**RECORDS**

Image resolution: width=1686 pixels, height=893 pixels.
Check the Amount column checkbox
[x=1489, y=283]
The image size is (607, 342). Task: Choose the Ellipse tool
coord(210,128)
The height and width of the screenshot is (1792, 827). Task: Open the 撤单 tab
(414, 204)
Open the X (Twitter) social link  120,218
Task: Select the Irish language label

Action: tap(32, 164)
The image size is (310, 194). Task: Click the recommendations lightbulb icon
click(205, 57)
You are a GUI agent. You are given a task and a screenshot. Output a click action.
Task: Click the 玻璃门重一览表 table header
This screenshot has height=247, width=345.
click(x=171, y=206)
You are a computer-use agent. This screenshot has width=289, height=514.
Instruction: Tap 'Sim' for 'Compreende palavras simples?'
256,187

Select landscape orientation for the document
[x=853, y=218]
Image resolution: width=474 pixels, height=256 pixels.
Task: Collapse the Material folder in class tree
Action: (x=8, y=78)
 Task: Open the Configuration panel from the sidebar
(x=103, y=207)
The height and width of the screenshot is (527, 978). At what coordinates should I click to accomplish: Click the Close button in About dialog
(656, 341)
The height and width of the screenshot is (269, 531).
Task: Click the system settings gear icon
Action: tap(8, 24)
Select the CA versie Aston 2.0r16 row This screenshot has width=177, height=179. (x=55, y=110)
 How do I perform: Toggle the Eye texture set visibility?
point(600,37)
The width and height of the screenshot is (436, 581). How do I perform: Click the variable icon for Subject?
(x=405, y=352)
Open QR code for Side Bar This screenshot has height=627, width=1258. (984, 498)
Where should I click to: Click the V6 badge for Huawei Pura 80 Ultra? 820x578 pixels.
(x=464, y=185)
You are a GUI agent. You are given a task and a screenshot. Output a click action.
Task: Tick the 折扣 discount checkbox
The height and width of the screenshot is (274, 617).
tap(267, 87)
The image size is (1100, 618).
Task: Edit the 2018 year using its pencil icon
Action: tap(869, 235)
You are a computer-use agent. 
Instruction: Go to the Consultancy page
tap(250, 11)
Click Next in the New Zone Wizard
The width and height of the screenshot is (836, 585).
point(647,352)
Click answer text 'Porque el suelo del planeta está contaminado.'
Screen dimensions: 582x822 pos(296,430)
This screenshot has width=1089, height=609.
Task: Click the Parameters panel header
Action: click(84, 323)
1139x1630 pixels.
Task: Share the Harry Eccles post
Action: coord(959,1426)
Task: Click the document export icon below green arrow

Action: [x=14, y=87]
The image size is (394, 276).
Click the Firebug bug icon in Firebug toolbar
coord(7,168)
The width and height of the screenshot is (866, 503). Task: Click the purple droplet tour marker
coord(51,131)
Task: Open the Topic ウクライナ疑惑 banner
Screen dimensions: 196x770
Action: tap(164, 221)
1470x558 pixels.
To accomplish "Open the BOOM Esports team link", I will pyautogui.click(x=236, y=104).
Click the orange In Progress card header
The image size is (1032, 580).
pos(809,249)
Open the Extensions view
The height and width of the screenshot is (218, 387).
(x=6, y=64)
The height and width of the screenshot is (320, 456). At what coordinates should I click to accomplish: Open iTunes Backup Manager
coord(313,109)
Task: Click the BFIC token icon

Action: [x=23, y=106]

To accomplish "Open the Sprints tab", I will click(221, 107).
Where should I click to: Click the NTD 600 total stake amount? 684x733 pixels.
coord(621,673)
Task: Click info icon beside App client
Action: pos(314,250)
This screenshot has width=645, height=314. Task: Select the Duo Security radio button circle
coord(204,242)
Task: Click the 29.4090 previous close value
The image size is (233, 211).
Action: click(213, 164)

**ASSIGNMENT**
Transcribe the data in full, keeping every detail.

**SOLUTION TO THE PROBLEM**
Image resolution: width=1686 pixels, height=893 pixels.
Check the Amount column checkbox
[x=1489, y=283]
The image size is (607, 342). Task: Choose the Ellipse tool
coord(210,128)
The height and width of the screenshot is (1792, 827). Task: Open the 撤单 tab
(414, 204)
Open the X (Twitter) social link  120,218
Task: Select the Irish language label

Action: tap(32, 164)
The image size is (310, 194). Task: Click the recommendations lightbulb icon
click(205, 57)
You are a GUI agent. You are given a task and a screenshot. Output a click action.
Task: Click the 玻璃门重一览表 table header
This screenshot has height=247, width=345.
click(x=171, y=206)
You are a computer-use agent. This screenshot has width=289, height=514.
Instruction: Tap 'Sim' for 'Compreende palavras simples?'
256,187

Select landscape orientation for the document
[x=853, y=218]
Image resolution: width=474 pixels, height=256 pixels.
Task: Collapse the Material folder in class tree
Action: (x=8, y=78)
 Task: Open the Configuration panel from the sidebar
(x=103, y=207)
The height and width of the screenshot is (527, 978). At what coordinates should I click to accomplish: Click the Close button in About dialog
(656, 341)
The height and width of the screenshot is (269, 531).
Task: Click the system settings gear icon
Action: tap(8, 24)
Select the CA versie Aston 2.0r16 row This screenshot has width=177, height=179. (x=55, y=110)
 How do I perform: Toggle the Eye texture set visibility?
point(600,37)
The width and height of the screenshot is (436, 581). How do I perform: Click the variable icon for Subject?
(x=405, y=352)
Open QR code for Side Bar This screenshot has height=627, width=1258. (984, 498)
Where should I click to: Click the V6 badge for Huawei Pura 80 Ultra? 820x578 pixels.
(x=464, y=185)
You are a GUI agent. You are given a task and a screenshot. Output a click action.
Task: Tick the 折扣 discount checkbox
The height and width of the screenshot is (274, 617).
tap(267, 87)
The image size is (1100, 618).
Task: Edit the 2018 year using its pencil icon
Action: tap(869, 235)
You are a computer-use agent. 
Instruction: Go to the Consultancy page
tap(250, 11)
Click Next in the New Zone Wizard
The width and height of the screenshot is (836, 585).
point(647,352)
Click answer text 'Porque el suelo del planeta está contaminado.'
Screen dimensions: 582x822 pos(296,430)
This screenshot has width=1089, height=609.
Task: Click the Parameters panel header
Action: click(84, 323)
1139x1630 pixels.
Task: Share the Harry Eccles post
Action: coord(959,1426)
Task: Click the document export icon below green arrow

Action: [x=14, y=87]
The image size is (394, 276).
Click the Firebug bug icon in Firebug toolbar
coord(7,168)
The width and height of the screenshot is (866, 503). Task: Click the purple droplet tour marker
coord(51,131)
Task: Open the Topic ウクライナ疑惑 banner
Screen dimensions: 196x770
Action: tap(164, 221)
1470x558 pixels.
To accomplish "Open the BOOM Esports team link", I will pyautogui.click(x=236, y=104).
Click the orange In Progress card header
The image size is (1032, 580).
pos(809,249)
Open the Extensions view
The height and width of the screenshot is (218, 387).
(x=6, y=64)
The height and width of the screenshot is (320, 456). At what coordinates should I click to accomplish: Open iTunes Backup Manager
coord(313,109)
Task: Click the BFIC token icon

Action: [x=23, y=106]

To accomplish "Open the Sprints tab", I will click(221, 107).
Where should I click to: Click the NTD 600 total stake amount? 684x733 pixels.
coord(621,673)
Task: Click info icon beside App client
Action: pos(314,250)
This screenshot has width=645, height=314. Task: Select the Duo Security radio button circle
coord(204,242)
Task: Click the 29.4090 previous close value
The image size is (233, 211).
Action: click(213, 164)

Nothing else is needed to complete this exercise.